YouTube Settles With Teen Who Says Infinite Scroll Ruined His Life, Gets to Keep Infinite Scrolling
YouTube settles with a 15-year-old who claims infinite scroll and autoplay made him addicted, anxious, and sleep-deprived - but the features remain, because progress is a journey.
Google's YouTube has settled a social media addiction case brought by a 15-year-old Florida teen, adding another notch to the growing list of legal headaches for platforms accused of engineering a youth mental health crisis. The teenager, identified only as R.K.C. in court documents, alleged that YouTube and its ilk designed their platforms to be as addictive as a slot machine, but with less chance of winning cash.
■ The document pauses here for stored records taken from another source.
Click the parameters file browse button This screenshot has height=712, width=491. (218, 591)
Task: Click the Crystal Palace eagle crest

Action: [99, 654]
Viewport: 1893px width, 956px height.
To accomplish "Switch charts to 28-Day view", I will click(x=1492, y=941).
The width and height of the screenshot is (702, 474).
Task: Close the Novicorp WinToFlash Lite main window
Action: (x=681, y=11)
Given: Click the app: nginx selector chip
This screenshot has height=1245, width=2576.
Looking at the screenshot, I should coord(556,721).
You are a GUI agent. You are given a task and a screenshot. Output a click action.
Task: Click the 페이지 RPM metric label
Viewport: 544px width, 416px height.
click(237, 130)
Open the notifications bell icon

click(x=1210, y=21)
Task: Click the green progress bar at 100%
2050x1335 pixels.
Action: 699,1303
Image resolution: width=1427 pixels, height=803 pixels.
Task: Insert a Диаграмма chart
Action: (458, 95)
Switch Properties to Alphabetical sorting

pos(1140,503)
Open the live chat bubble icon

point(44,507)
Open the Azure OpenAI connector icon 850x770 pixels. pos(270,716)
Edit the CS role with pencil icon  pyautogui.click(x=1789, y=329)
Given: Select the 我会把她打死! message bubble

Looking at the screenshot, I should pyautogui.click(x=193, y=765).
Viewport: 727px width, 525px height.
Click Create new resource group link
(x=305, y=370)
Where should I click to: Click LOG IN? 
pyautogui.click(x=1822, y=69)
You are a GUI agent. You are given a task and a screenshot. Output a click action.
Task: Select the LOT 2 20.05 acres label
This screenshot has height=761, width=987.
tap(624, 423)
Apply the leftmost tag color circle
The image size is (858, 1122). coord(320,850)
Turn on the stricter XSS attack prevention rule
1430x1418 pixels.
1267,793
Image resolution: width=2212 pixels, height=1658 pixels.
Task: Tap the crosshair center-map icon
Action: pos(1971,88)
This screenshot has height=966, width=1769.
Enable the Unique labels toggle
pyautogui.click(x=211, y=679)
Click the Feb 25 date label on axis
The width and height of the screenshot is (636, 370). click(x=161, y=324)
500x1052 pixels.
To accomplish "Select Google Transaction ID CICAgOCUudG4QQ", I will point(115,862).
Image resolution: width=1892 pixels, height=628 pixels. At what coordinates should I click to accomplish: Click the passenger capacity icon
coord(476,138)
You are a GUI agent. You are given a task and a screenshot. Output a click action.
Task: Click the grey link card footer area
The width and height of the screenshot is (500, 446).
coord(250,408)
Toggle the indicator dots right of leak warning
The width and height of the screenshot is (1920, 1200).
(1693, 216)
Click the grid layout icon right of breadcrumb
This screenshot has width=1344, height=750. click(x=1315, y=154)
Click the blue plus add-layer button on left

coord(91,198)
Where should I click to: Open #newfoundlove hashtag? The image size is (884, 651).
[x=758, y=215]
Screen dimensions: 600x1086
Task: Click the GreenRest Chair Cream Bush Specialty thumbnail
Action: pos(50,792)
"This matter has been amicably resolved," Google spokesman José Castañeda told the BBC, presumably while not mentioning the settlement amount. "Our focus remains on building age-appropriate products and parental controls that deliver on that promise." Because nothing says "age-appropriate" like a platform that auto-plays videos until your eyeballs dry out.
R.K.C. is still suing Instagram-parent Meta, TikTok, and Snap Inc., with a trial set to begin July 27 in Los Angeles. His case will be the second in a series overseen by Judge Carolyn Kuhl, who is wrangling over 1,000 similar lawsuits in California. The first trial, earlier this year, saw a 20-year-old California woman known as K.G.M. win $6 million after a jury found Meta and YouTube liable for mental health effects. That same week, a New Mexico jury ordered Meta to pay $375 million for misleading users about children's safety. It's almost as if juries are starting to notice a pattern.
R.K.C. claims features like infinite scroll and autoplay turned his phone into a compulsion machine, causing anxiety and sleep deprivation. His attorneys, John Morgan and Emily Jeffcott, noted that "leadership at these social media companies have been strategizing for years to hook children early and maximize their usage." In other words, they were very good at their jobs.
Google, for its part, says it has built YouTube "responsibly" for over a decade, launching YouTube Kids in 2015 as a curated safe space. The company also settled a Kentucky school district case last month, where schools sought changes to addictive features and reimbursement for costs related to student anxiety, depression, and self-harm. The trial was set for mid-June in Oakland, but the companies opted to settle rather than face more jury scrutiny. Another trial brought by US states against Meta is scheduled for August.
So, progress? Sort of. The checks are being written, but the infinite scroll continues to scroll.